» **Instructions for the task**:
Rewrite the rows below, replacing "GUI agent" with "interface assistant" and keeping everything else unchanged. Leave the pictures out.

# # # # #

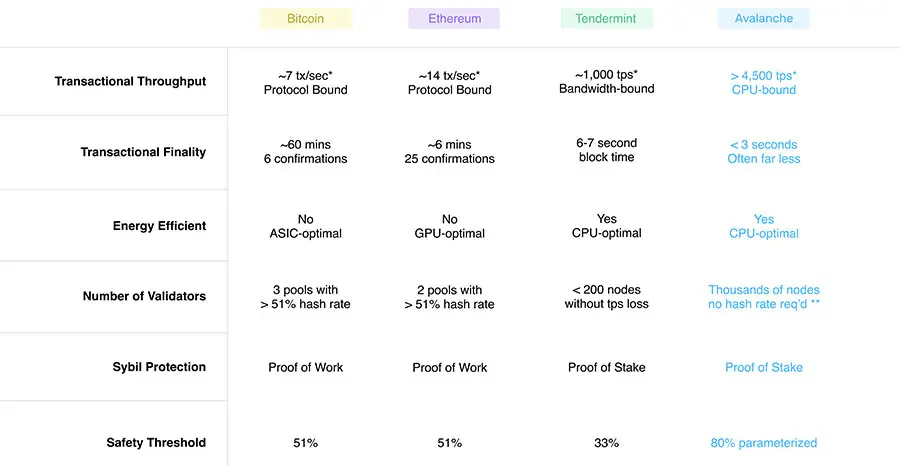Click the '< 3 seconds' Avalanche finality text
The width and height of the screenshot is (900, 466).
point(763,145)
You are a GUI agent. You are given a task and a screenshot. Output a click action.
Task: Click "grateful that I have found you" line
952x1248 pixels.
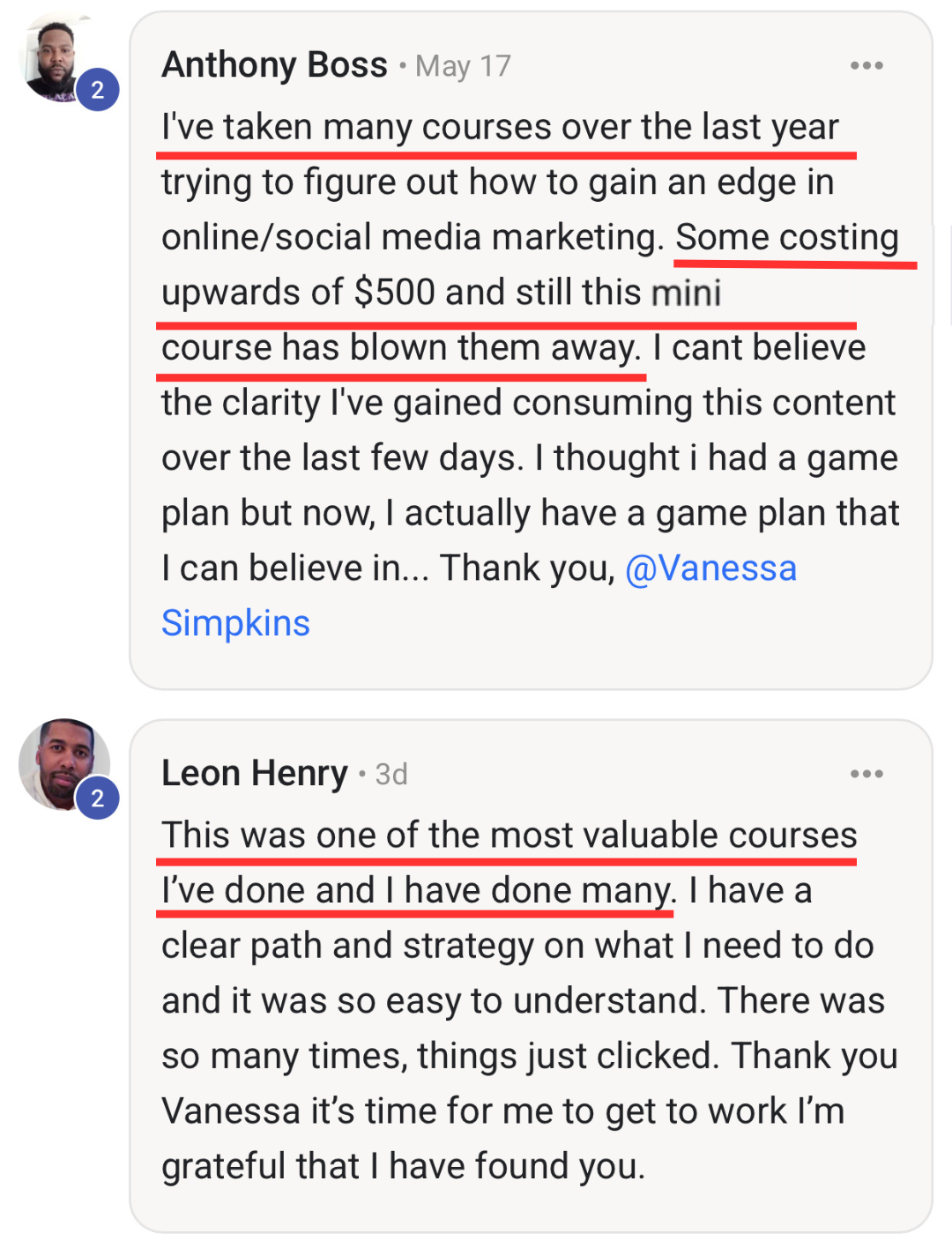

# # # # #

» **Complete output**:
Click the '< 3 seconds' Avalanche finality text
The width and height of the screenshot is (900, 466).
point(763,145)
You are a interface assistant. You are given a task and a screenshot. Output a click action.
Task: Click "grateful that I have found you" line
952x1248 pixels.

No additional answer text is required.